Alors que le chef de l’Etat doit annoncer une «grande refonte» du service national universel (SNU) pour «correspondre aux besoins de la nation et aux priorités identifiées», son Premier ministre a confirmé de son côté sur France Inter et Franceinfo que le service civique sera proposé aux jeunes qui seront volontaires. François Bayrou a écarté, comme Emmanuel Macron avant lui, un retour du service militaire. En revanche, il a plaidé pour une «armée de réserve».
Selon le Premier ministre, «tous les militaires le soutiennent, il faut construire une armée professionnelle». Mais à quoi correspondrait cette armée de réserve ? Les réservistes pourraient agir par exemple dans des régions françaises frappées par les catastrophes naturelles. «Les réserves, c'est tous ceux qui auront été formés au fil du temps et qui accepteront de demeurer engagés», a rappelé le locataire de Matignon.
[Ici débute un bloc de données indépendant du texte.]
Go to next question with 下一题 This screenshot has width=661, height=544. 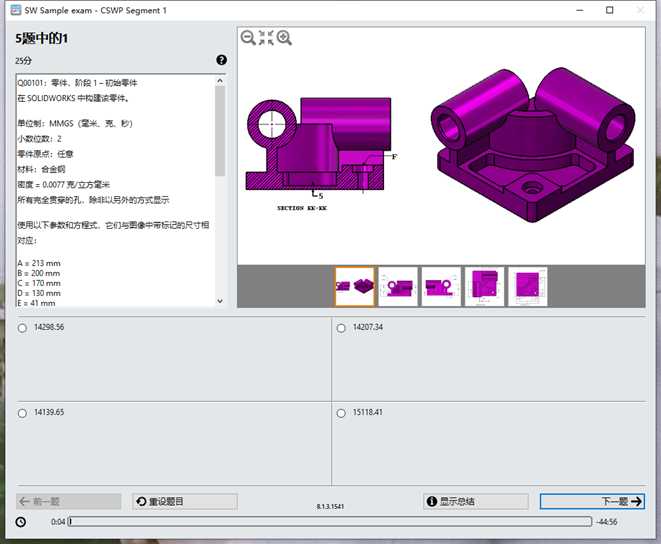tap(592, 501)
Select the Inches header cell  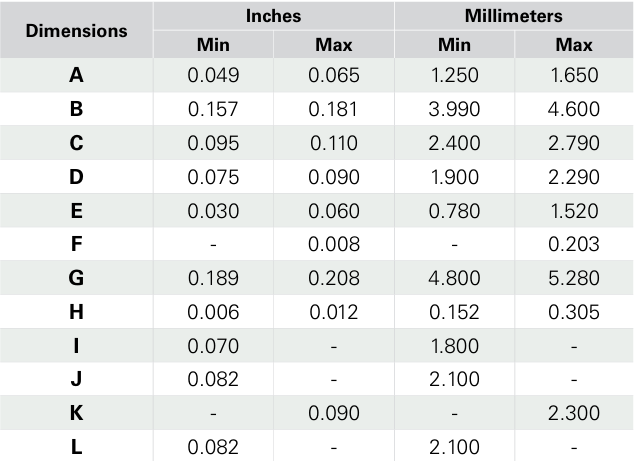point(273,16)
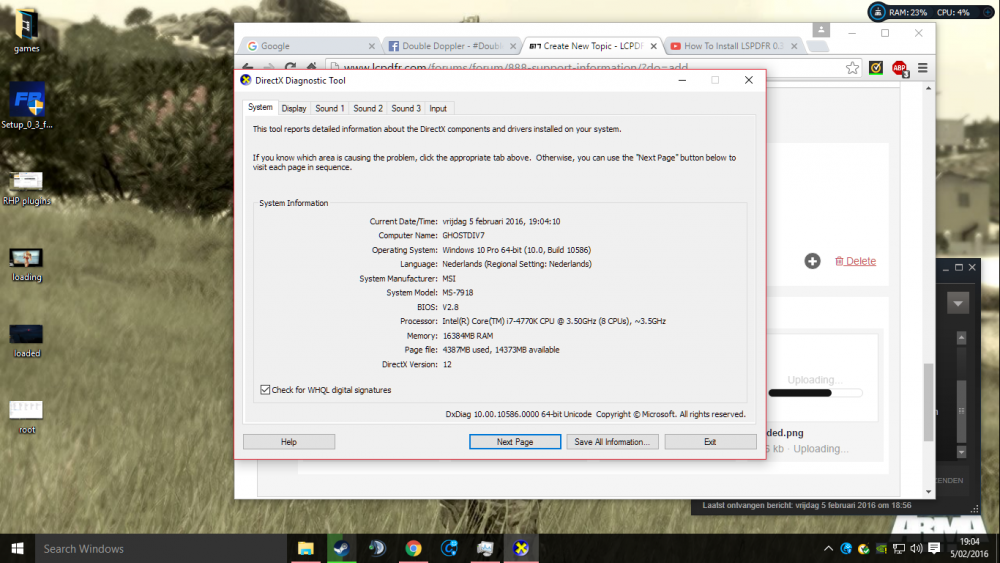
Task: Click the volume icon in the system tray
Action: pos(916,548)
S’il considère que la France doit conserver «une capacité pour agir», dans le même temps, il faut que «le lien entre l’armée et la nation soit vivant, respecté et soutenu».
François Bayrou alerte sur les «problèmes budgétaires»
Quelques heures plus tôt, le ministre des Armées, Sébastien Lecornu, avait soutenu l’idée d’«une vraie réserve professionnalisée» jusqu’à 100 000 hommes. «On a 205 000 militaires avec un objectif à 210 000. L’avenir, c’est une vraie réserve professionnalisée, c’est ce que le président de la République m’a demandé», expliquait-il sur France 2. Le but étant d’atteindre le chiffre «d’un réserviste pour deux militaires d'active».
Cependant, François Bayrou n’a, lui, pas avancé de chiffres précis, et mis en garde sur de possibles «problèmes budgétaires». «Si l'on faisait quelque chose de très large, cela coûterait très cher. Où est-ce qu'on les loge ? Dans quelle caserne ? Quel encadrement ?», a-t-il demandé. Avant d’évoquer une autre possibilité : «Il y a une chose qui marche bien en France, c'est le service militaire adapté.»